I stopped, stared, and stammered out the obvious. “Is that a CAT?!”
Turns out, lots of people hike, even camp with their feline friends. Now that I’ve started paying attention, an entire world of cat hiking, cat packing and yes, cat walks, has opened before me.
I’ve met a woman who is confined to a wheel chair who has rolled over miles of trail with her faithful cat on her lap. Now I look more closely when I see other hikers on the trail. Yep, there are more cats on leashes out there than you’d imagine. Also plenty of cats in packs (word is that front baby carriers for cats are popular in the Adirondacks, Boulder, CO and Ashland, OR).
If your cat likes to hike, or ride along in your pack, here are a few tips to make life safer, more fun, and more comfortable for your feline friend.
- Make sure your cat has an ear chip with up-to-date I.D. and a current rabies vaccine.

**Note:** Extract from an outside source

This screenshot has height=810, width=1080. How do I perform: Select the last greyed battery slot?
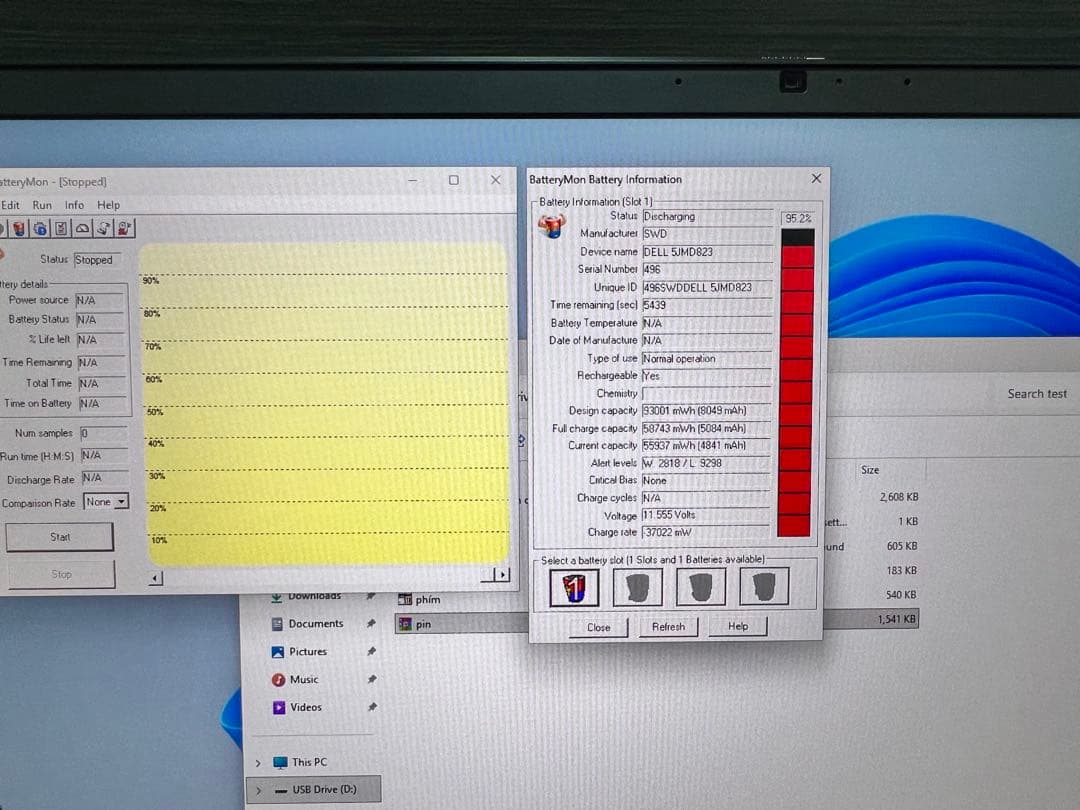click(764, 587)
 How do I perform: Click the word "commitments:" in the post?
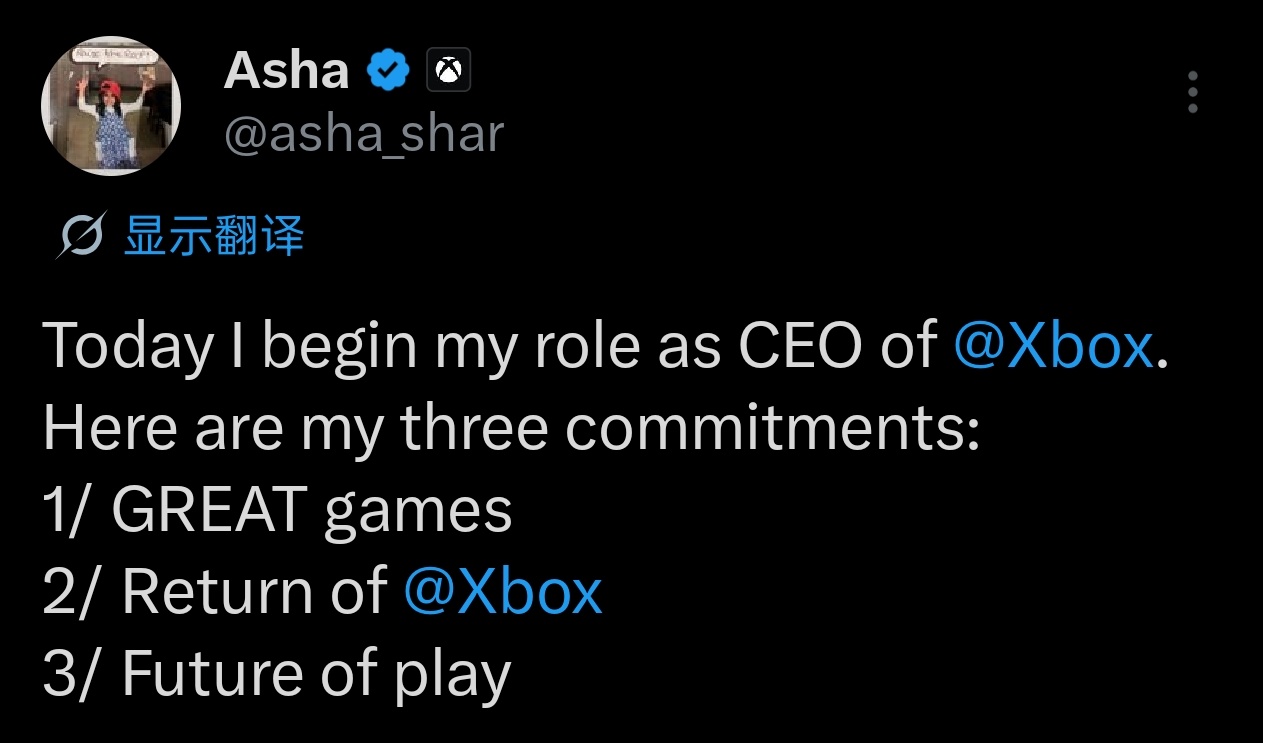tap(772, 427)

- Practice, practice, practice. Some cats won’t take to the leash, while others love to trot alongside you. We go on short hikes in the neighborhood and our cat stalks along like he’s a mighty predator following a caravan of mice.
- Select a well-fitting harness, preferably one that is bright, with colors that contrast to the flora and fauna where you’ll be hiking. Bright pink, turquoise blue, or neon green are great colors that make your cat stand out on the trail (and in those pictures we want to see).
- Remember, cats don’t have the stamina of dogs. While there are reports of people hiking five or six miles with a cat, start with shorter hikes (around the block is a good way to start).
- Pick your hike well. Cats will generally avoid snakes and more aggressive rodents, like skunks or badgers, but as safety is the highest priority, hike in cool, places where aggressive animals and poisonous snakes aren’t part of the adventure. Remember that predators don’t always come from the land….keep an eye on the sky.
- If you are backpacking, pick a tent with plenty of mesh at eye level so your cat can stargaze. Cats love to be able to look around, and they like being warm and cozy, so plan accordingly. Invest in a soft-sided cat carrier where your cat can rest while you are swimming or cooking dinner.